An Acoustic Neuroma is the result of proliferation of the Schwann cells covering the acoustic nerve, and is generally slow growing and benign. If the growth is unrestricted, the result is death. A symptom is a one sided hearing loss, as commonly found by difficulty in hearing the telephone, on one side. Thus any symptom of this kind should be taken seriously. My other symptom was nausea, since the neuroma affects the vestibular system. I was occasionally throwing up my dinner.
Two standard treatments are surgery, and radiation. In 1999, my consultant at the Walton Centre, Liverpool, explained the choice and I remarked: `You are not making a good case for surgery.' to which he said: `That is the way it is.' On the other hand, he explained, radiation treatment has zero risk of death. (I do not explain here the two possible types of radiation treatment.)

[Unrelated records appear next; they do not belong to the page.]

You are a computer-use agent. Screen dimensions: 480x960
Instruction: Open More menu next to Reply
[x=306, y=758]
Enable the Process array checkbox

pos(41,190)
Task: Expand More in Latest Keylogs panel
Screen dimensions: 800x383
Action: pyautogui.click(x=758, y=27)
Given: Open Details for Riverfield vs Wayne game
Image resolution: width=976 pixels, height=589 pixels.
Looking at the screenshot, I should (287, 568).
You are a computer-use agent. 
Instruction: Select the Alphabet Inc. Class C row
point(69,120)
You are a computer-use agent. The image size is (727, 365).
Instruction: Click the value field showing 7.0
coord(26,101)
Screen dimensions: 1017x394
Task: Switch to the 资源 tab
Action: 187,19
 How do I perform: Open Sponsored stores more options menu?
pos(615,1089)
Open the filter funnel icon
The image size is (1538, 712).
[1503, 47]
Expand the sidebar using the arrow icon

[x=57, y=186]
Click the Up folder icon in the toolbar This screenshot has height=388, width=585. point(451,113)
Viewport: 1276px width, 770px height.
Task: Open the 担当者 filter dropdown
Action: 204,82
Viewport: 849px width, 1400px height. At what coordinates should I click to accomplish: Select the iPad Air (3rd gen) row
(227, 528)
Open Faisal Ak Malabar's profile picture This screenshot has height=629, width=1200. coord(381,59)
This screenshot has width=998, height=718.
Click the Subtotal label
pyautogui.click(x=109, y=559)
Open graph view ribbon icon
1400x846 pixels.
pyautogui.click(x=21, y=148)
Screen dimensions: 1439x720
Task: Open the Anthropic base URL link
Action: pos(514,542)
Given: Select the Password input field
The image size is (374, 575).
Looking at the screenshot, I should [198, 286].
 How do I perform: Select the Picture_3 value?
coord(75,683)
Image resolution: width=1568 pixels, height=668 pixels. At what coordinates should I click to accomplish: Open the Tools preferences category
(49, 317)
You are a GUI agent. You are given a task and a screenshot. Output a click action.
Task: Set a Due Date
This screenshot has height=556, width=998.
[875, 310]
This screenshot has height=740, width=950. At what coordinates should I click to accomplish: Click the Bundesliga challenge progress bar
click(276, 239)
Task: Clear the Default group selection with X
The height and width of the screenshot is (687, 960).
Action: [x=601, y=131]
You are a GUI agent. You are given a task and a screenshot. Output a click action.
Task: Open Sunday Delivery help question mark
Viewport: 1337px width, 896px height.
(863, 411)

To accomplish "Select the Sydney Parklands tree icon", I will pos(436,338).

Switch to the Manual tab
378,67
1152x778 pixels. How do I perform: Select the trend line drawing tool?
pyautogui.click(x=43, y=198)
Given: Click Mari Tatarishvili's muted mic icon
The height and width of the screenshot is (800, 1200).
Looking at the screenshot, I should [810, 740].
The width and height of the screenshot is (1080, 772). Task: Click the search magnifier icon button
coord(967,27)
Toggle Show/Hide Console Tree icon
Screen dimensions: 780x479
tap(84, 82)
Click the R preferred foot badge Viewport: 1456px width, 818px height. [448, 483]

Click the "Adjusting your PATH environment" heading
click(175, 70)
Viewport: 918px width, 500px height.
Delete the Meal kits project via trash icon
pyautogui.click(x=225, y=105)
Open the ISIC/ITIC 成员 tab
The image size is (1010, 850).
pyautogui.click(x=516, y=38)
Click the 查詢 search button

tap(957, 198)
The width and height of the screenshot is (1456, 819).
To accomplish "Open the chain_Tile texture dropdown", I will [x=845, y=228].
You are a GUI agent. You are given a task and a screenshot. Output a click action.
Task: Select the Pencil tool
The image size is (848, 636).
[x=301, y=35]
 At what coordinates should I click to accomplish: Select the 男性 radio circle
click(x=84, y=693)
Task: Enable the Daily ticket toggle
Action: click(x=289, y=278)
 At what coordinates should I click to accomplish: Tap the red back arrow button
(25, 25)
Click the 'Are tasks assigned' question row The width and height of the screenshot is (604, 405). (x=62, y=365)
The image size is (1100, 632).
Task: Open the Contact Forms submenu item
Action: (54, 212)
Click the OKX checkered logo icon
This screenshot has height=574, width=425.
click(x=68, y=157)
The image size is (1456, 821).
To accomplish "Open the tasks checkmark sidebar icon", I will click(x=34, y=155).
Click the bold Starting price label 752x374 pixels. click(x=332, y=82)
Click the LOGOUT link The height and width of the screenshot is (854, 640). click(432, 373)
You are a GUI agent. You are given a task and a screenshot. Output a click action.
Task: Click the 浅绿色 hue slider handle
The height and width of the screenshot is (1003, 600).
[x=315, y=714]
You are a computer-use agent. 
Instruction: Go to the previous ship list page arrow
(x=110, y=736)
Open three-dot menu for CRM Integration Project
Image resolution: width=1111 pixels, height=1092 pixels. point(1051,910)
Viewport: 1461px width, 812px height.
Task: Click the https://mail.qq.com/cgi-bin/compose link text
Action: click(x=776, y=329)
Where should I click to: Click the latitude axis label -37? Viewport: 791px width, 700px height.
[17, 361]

The neuroma was 3.1cm, as shown by an MRI. The average growth rate for these neuromas is 2mm per year. I have an impression that the neuroma had hindered aspects of my work since the mid 1990s at least.
I was treated by Stereotactic Radiation at the Centre at the Royal Hallamshire Hospital, Sheffield, in February, 2000, staying in hospital two nights. I had an immediate worsening of the nausea, but it was explained that this was not due to the radiation, and prescribed (but standard) travel sickness pills kept this at bay. However, over the next year or so I lost a lot of weight (not necessarily a bad thing). I gave up these pills in 2001.
In October, 2000, I noticed a slight double vision, and this gradually got worse. I failed to report this to the Walton Centre, which was a mistake. Finally I saw an ophthalmologist in February, 2001, who reported severe pappilloedema to the Walton Centre, and I was immediately called in for an operation.
It seems that it is not uncommon for a neuroma to release some protein and in this or some other way cause a partial blockage to the circulation of the cerebral spinal fluid, resulting in hydrocephalus. The treatment for this has been the use of shunts, but now there is the possibility of a Third Ventriculostomy, which, when it is suitable, seems to be the best option. This was done at the Walton Centre in February, 2001. Although I was seriously ill at the time, after the operation I noticed an immediate improvement, but was still weak.
Since that time there has been a slow but continual recovery, which was helped by vestibular rehabilitation exercises suggested by the Physiotherapy Department at Glan Clwyd Hospital. In Feb 2001, the double vision correction had a Fresnel lense level 20. At the start of 2003, it was down to 6, and now I use no correction. The correction was essential to be able to drive, which I have continued to do, as is necessary in this rural area. Visits to the ophthalmologist in October, 2003, and March 2004, revealed no problems.
My ability to walk and balance had also become low. However, I noted a recommendation by a guru of vestibular rehabilitation: `When you feel peculiar, it is tempting to lie down until it passes away. However, this is the opposite of what you should do.' So the aim has been to challenge the system to accommodate to the one sided nature of the new situation. This is done by repeated small balance exercises, in a safe manner. On trying to stand upright, on a cushion, and with the eyes closed, the muscles in the leg send messages to the brain, which then go back to the muscles confused, since they have been based on the vestibular system being two sided, which is no longer the case. Consequently, rippling sensations are felt in the leg muscles. Improvement is only gradual. Care must be taken to avoid dangerous balance situations. But the brain has plasticity, and gradually learns to deal appropriately with the situation, if one continues to do regular balance exercises. There are no shortcuts! I believe somewhat in the importance of rythmical exercises, so like to walk swinging my arms well, to involve the whole body. This also improves muscle tone. (See also the site by Jan Abas on dealing with Parkinson's disease.)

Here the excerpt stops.